___ Supplied data ___
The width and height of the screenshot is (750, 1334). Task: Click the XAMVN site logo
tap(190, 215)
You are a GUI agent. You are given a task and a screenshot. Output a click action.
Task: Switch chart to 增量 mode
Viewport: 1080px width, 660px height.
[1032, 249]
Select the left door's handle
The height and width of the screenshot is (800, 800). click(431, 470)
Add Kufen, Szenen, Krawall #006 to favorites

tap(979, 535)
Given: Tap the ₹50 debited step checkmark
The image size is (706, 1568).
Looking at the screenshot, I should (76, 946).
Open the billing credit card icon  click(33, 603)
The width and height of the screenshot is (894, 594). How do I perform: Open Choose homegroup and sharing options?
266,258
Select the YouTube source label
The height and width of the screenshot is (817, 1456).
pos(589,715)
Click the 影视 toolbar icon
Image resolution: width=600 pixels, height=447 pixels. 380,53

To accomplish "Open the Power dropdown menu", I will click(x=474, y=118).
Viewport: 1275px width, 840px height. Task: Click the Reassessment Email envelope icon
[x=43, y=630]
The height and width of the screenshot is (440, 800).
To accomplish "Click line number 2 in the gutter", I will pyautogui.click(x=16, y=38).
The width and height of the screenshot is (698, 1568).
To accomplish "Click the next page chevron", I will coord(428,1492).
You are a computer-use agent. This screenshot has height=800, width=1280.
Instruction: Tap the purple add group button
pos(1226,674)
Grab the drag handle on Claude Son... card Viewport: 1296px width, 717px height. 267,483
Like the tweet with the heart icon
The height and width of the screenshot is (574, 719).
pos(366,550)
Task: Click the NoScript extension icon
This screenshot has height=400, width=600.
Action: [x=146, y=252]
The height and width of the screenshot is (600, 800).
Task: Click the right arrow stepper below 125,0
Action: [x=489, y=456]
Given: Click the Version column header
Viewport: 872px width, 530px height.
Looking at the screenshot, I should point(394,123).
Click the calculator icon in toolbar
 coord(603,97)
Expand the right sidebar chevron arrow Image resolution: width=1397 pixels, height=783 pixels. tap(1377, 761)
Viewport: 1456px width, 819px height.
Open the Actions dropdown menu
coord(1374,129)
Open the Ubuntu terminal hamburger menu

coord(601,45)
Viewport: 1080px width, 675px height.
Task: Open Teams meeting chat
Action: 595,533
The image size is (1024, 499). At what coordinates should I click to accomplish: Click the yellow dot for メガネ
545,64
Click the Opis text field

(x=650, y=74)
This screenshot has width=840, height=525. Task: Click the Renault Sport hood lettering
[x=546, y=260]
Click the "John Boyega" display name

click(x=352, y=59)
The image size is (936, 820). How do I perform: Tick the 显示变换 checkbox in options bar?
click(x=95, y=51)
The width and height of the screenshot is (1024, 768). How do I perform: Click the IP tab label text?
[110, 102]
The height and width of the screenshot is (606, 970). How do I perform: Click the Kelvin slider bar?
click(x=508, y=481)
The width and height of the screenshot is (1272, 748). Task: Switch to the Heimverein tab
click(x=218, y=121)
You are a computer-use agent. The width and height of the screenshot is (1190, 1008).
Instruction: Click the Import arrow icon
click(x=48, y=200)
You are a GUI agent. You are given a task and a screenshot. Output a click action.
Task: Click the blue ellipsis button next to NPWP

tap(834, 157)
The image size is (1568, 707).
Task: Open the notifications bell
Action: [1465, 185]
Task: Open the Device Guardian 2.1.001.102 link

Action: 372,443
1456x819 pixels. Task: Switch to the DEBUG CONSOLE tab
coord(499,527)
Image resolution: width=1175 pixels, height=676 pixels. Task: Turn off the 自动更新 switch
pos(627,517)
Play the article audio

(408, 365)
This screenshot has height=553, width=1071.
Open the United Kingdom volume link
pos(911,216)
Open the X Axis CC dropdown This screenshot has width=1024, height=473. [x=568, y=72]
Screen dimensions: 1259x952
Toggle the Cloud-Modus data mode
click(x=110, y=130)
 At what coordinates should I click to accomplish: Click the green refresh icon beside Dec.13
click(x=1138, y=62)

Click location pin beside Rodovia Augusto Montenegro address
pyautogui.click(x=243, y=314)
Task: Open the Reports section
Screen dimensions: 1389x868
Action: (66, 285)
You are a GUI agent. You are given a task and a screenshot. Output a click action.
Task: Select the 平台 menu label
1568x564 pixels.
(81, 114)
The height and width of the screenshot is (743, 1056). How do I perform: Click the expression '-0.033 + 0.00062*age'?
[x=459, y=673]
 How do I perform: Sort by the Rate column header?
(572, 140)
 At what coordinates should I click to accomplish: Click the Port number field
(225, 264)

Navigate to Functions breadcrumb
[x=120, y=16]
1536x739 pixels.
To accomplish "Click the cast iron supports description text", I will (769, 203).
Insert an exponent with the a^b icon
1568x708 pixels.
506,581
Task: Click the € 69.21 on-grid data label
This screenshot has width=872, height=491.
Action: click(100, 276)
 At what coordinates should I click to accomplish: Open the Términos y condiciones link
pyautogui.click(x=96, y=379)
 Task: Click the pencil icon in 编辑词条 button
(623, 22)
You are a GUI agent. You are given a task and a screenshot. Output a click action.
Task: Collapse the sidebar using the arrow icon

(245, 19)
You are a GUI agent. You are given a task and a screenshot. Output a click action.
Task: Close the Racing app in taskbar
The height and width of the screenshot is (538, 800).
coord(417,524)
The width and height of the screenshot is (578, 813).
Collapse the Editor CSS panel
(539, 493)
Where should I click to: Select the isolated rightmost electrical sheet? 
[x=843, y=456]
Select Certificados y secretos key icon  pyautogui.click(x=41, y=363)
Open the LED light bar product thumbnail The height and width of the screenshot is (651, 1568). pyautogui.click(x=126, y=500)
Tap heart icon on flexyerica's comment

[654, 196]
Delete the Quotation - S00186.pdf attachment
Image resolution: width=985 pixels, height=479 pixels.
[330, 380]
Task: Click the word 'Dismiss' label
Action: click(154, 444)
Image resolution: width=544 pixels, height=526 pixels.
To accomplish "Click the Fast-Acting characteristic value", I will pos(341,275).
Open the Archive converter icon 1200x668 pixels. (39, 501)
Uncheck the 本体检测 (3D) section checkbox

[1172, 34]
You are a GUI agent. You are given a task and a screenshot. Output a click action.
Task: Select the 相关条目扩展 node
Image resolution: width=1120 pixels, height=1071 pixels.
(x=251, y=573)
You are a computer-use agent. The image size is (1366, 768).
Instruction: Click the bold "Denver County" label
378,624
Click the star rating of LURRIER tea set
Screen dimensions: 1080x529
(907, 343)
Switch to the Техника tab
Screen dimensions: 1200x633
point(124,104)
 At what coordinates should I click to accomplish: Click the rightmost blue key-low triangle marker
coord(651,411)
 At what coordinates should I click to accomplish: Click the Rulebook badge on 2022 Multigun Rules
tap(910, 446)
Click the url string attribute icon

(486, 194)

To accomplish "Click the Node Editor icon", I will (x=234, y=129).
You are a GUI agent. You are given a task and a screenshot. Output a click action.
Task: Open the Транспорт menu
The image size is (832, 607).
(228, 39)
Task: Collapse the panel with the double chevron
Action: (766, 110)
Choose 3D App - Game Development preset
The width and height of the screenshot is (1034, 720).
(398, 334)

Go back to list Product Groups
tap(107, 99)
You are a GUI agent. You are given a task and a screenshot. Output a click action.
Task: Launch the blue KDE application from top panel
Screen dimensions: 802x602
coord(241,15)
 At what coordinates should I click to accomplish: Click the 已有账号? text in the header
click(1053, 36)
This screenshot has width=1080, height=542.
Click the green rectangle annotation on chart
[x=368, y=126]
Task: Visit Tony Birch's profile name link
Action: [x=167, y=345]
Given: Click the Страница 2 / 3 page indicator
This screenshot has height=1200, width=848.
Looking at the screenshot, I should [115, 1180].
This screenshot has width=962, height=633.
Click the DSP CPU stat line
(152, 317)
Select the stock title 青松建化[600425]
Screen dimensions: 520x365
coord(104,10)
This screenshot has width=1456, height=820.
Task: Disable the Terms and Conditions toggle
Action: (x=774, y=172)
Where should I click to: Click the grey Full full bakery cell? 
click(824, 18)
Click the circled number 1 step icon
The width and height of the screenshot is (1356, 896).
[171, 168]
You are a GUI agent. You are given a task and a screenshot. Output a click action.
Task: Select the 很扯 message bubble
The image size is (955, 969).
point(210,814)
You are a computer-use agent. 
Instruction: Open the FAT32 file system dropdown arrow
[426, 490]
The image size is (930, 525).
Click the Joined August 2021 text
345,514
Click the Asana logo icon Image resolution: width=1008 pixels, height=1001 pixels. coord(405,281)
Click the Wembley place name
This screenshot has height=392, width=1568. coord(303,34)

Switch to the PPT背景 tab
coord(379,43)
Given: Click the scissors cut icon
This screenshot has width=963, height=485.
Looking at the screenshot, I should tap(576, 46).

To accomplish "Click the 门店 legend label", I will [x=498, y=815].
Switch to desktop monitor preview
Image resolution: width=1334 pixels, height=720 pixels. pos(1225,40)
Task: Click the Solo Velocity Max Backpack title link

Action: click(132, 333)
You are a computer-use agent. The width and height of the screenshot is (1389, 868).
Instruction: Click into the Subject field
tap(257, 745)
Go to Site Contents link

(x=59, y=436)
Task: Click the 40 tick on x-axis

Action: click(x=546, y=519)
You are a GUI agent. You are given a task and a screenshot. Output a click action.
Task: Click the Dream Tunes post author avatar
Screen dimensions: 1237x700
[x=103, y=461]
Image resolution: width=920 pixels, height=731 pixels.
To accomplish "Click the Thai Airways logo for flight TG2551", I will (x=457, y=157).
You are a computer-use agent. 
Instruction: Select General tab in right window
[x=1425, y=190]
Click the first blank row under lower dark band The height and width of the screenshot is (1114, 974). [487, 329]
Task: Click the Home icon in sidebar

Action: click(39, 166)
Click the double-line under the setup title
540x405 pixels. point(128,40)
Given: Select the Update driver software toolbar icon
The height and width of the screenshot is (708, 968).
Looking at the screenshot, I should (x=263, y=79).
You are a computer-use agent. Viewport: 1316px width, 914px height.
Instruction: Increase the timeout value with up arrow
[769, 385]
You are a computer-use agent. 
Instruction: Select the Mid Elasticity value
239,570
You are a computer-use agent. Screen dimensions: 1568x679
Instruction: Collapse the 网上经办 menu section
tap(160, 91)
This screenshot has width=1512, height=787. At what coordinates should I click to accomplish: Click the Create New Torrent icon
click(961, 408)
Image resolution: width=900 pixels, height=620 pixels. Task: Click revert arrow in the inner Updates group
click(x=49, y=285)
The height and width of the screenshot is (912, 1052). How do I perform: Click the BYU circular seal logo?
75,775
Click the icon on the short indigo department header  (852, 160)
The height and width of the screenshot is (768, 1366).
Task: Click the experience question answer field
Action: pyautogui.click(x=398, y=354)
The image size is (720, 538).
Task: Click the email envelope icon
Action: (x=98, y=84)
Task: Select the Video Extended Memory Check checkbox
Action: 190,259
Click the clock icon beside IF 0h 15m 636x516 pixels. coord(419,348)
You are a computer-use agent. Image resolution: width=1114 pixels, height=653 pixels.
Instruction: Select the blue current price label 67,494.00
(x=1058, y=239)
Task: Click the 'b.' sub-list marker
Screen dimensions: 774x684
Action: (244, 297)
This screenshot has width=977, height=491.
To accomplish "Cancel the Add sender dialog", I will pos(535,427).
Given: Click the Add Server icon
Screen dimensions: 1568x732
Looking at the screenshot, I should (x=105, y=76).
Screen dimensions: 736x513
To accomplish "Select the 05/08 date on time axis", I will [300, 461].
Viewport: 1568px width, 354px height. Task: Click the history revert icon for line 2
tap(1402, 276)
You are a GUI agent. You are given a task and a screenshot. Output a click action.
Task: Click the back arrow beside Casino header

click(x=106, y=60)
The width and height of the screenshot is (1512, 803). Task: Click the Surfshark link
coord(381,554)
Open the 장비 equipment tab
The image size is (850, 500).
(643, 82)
___
**Aim of the task**
Copy out each line of the records where the string "card" appears.

**Result below**
Open the billing credit card icon  click(33, 603)
Grab the drag handle on Claude Son... card Viewport: 1296px width, 717px height. 267,483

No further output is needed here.